● **EXERCISE DIRECTIONS**: Below is a listing from which only part is wanted; return exactly the lines from the one with "This screenshot has width=265, height=233." up to and including the one with "Open the New User Default Role dropdown".

● **INFORMATION PROVIDED**:
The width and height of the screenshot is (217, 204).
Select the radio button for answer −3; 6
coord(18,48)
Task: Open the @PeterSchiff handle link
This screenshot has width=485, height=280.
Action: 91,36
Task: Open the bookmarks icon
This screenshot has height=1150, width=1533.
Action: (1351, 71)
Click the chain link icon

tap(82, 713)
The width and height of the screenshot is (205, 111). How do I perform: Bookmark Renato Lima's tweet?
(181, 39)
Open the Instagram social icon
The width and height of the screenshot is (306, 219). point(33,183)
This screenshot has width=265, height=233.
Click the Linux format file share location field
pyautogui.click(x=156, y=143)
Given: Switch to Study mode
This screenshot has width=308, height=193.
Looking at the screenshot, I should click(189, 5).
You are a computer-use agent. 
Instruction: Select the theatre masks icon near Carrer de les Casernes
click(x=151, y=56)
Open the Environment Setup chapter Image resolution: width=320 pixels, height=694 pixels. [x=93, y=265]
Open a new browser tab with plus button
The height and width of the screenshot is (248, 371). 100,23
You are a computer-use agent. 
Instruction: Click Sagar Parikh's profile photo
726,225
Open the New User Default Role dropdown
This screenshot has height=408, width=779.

● **SOLUTION FOR THIS PROBLEM**:
This screenshot has width=265, height=233.
Click the Linux format file share location field
pyautogui.click(x=156, y=143)
Given: Switch to Study mode
This screenshot has width=308, height=193.
Looking at the screenshot, I should click(189, 5).
You are a computer-use agent. 
Instruction: Select the theatre masks icon near Carrer de les Casernes
click(x=151, y=56)
Open the Environment Setup chapter Image resolution: width=320 pixels, height=694 pixels. [x=93, y=265]
Open a new browser tab with plus button
The height and width of the screenshot is (248, 371). 100,23
You are a computer-use agent. 
Instruction: Click Sagar Parikh's profile photo
726,225
Open the New User Default Role dropdown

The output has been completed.